Obviously, thoughts related to entomophobia are irrational and must intervene to extinguish the phobia.
Finally, as we have already mentioned, entomophobia produces a series of determined behaviors.
These behaviors are manifested only when insects occur or are thought to appear, and are intended primarily to avoid them.
Thus, a person suffering from this anxiety disorder can adopt a series of behaviors or behaviors that aim to avoid at all costs being in contact with an insect.
Like the rest of phobias, nowadays it is sustained that this disease does not have a single cause and that there are different factors that can stimulate its appearance.
Direct entitlement, vicar conditioning and genetic factors are the main causes of entomophobia.
With regard to direct conditioning, it is argued that early experiences with insects that are unpleasant, can motivate the association between these animals and fear.
Another theory is that the visualization of images or aversive situations of insects can also play an important role for the appearance of entomophobia.

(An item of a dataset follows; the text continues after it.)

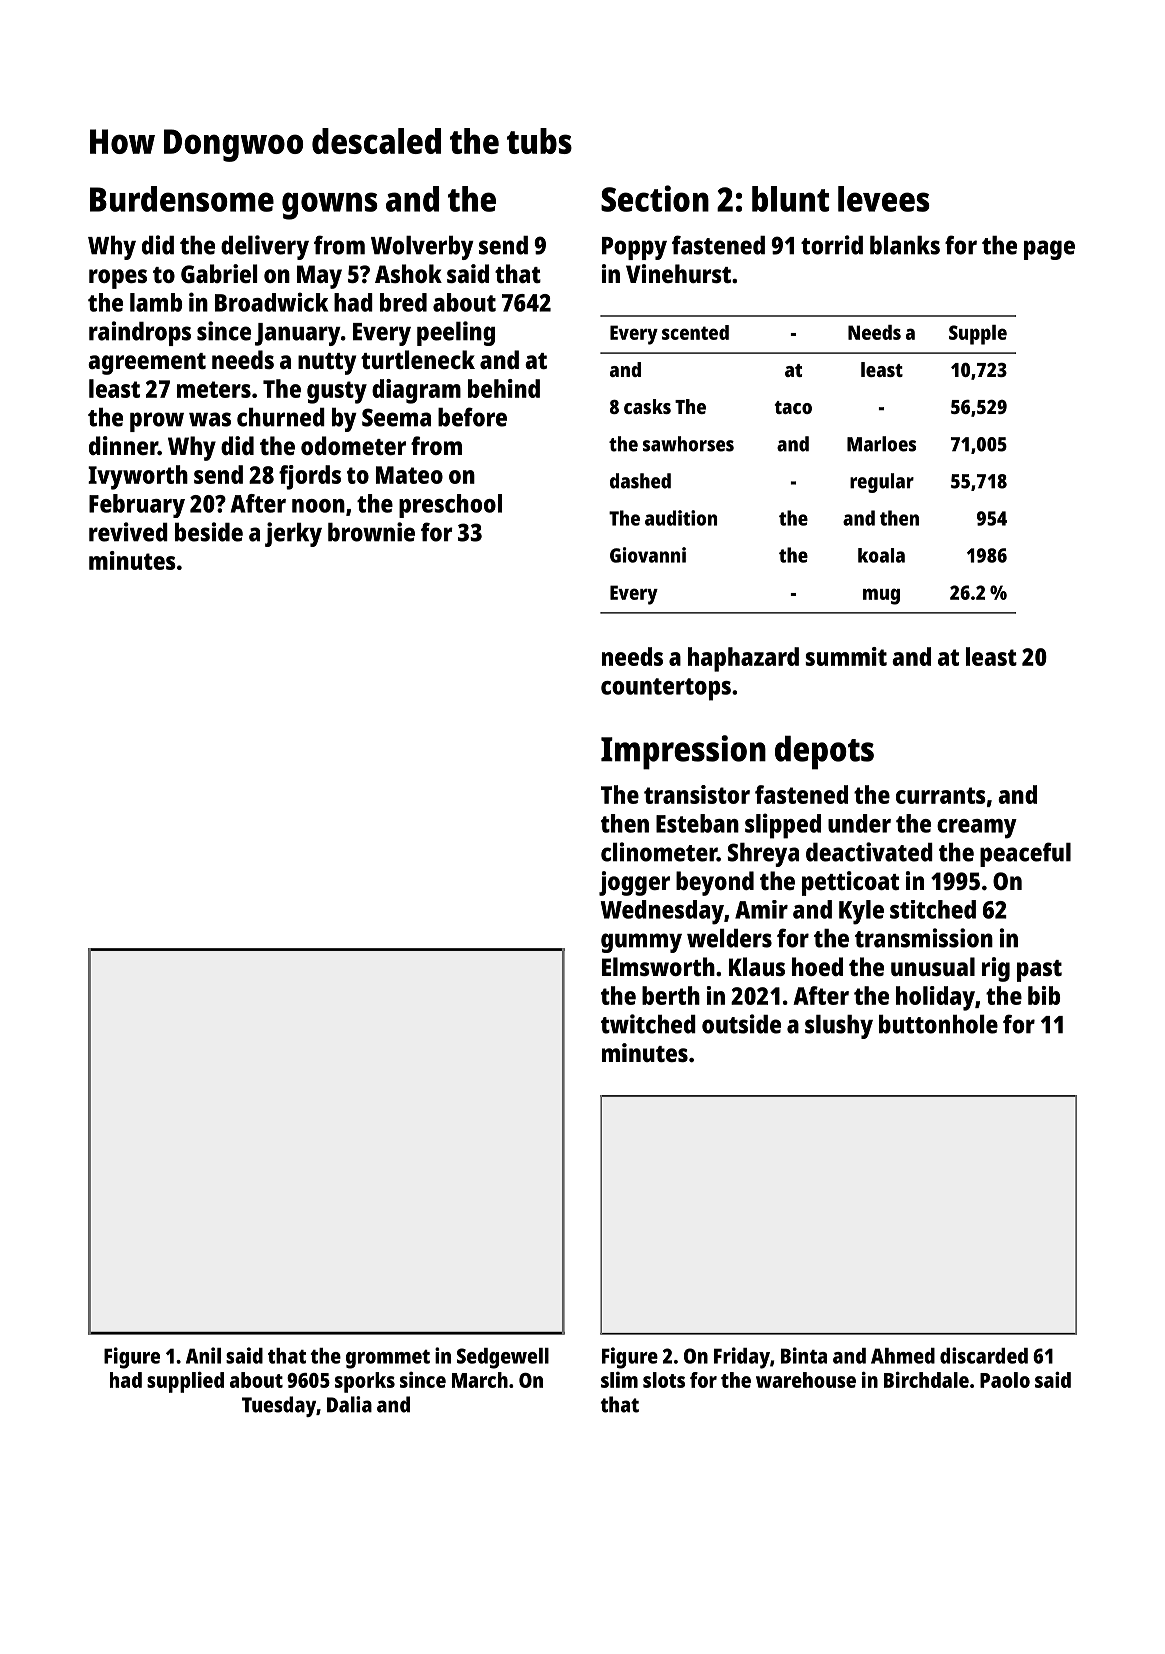  What do you see at coordinates (318, 506) in the page?
I see `noon` at bounding box center [318, 506].
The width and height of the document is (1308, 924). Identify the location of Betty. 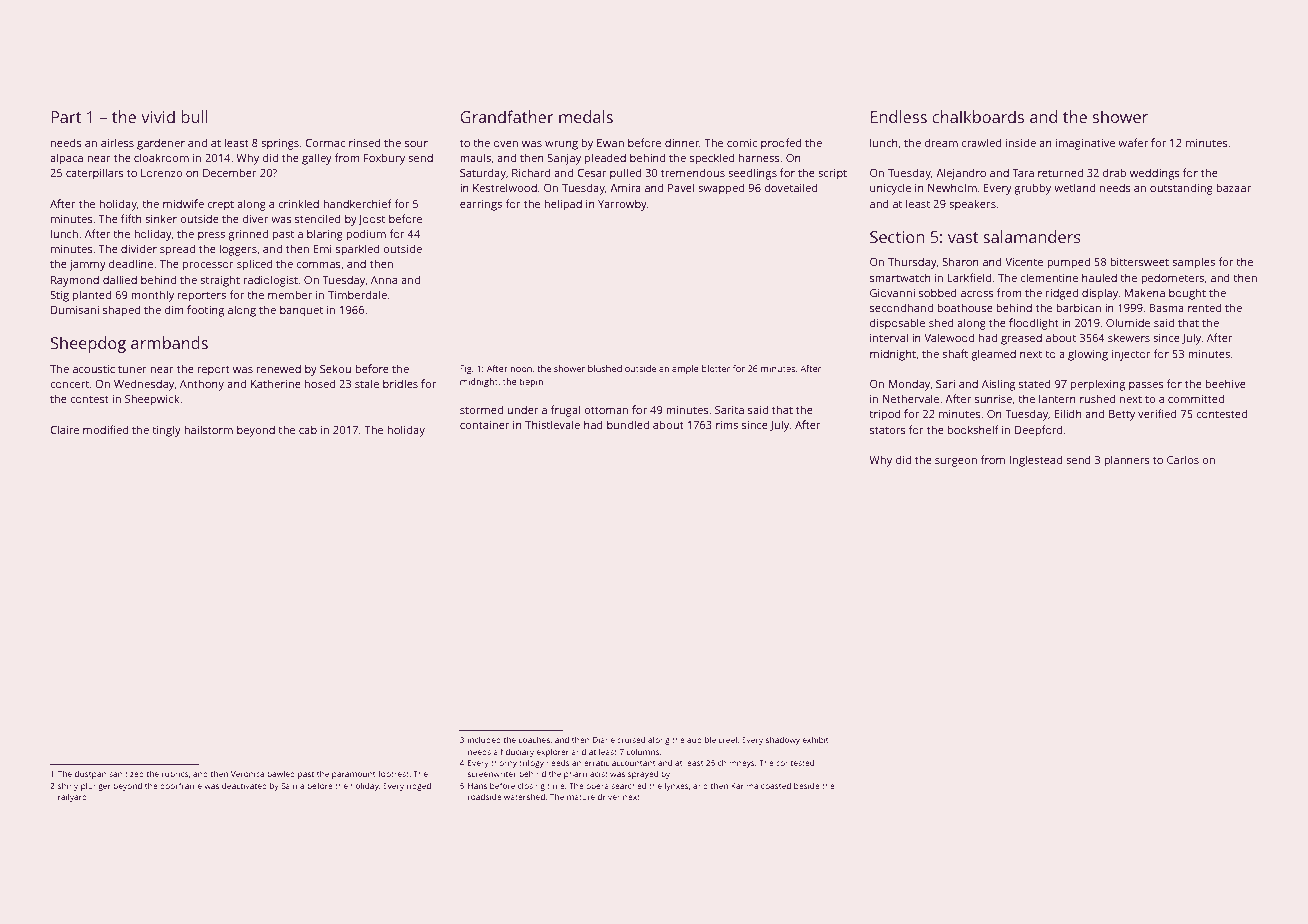
(1122, 415).
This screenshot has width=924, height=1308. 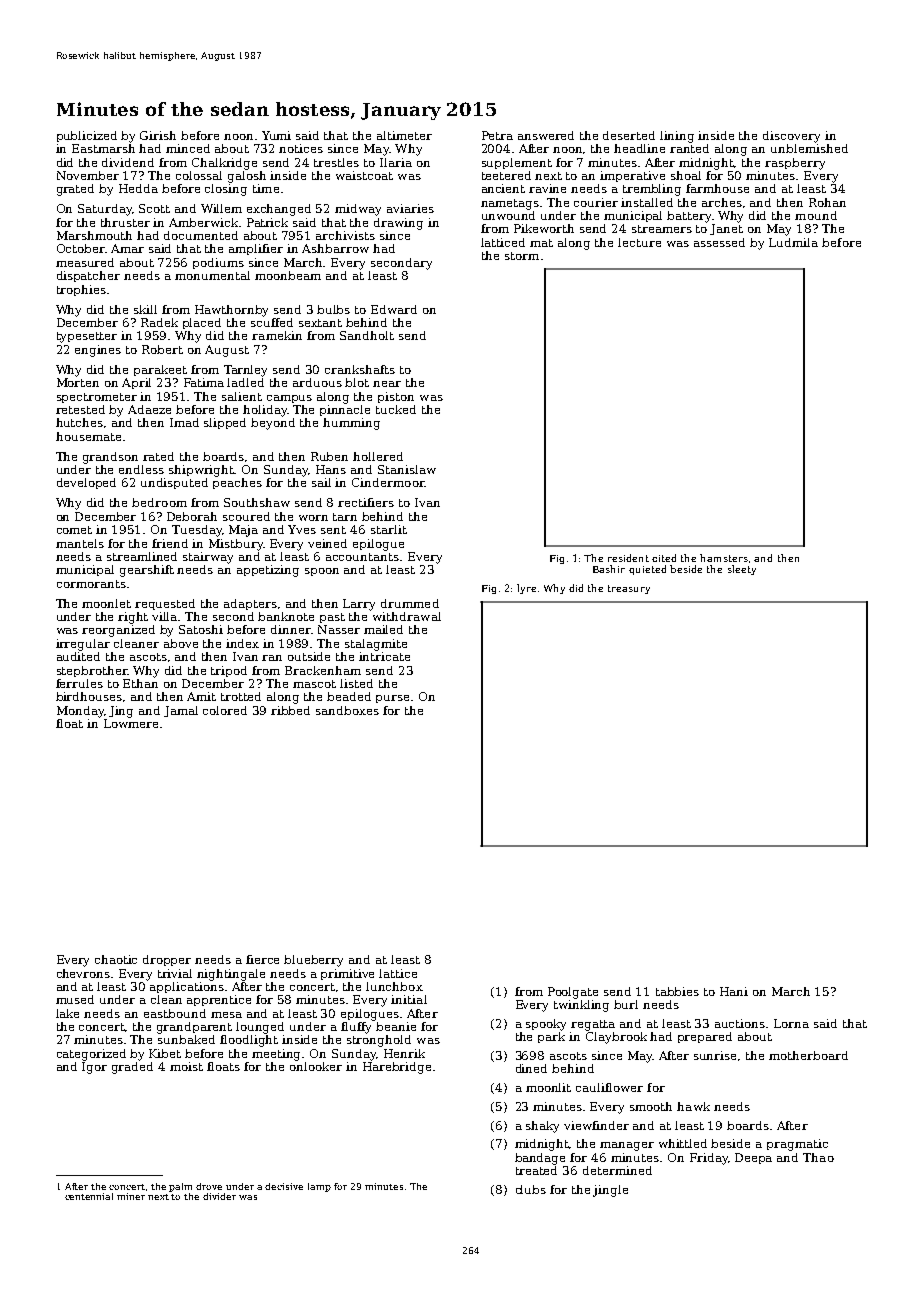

However, this type of associations do not appear in all cases of the disease, so a possible presence of genetic factors that make the person more susceptible to develop this type of alterations is postulated.
The most positive aspect of entomophobia is that it can be treated and overcome if the appropriate interventions are carried out.
However, often, people with this problem can fall into the error of not seeking professional help since insects do not have to configure an item that appears very frequently, and can interfere relatively little in the day to day.
The treatment of choice for entomophobia is psychotherapy, which can remit the disease with relative ease and be highly beneficial for the individual suffering from this disorder.
Within psychotherapy, the one that has shown greater utility presenting remarkably high efficiency indices for this type of problem is the cognitive behavioral treatment.
In this treatment, the patient is exposed to his feared stimulus with the objective of getting used to the insects and realizing that nothing happens if he is close to them.
Subsequently, relaxation techniques are incorporated to help manage the anxiety caused by insects and, in some cases, cognitive techniques are applied to modify the phobic and irrational thoughts about these animals.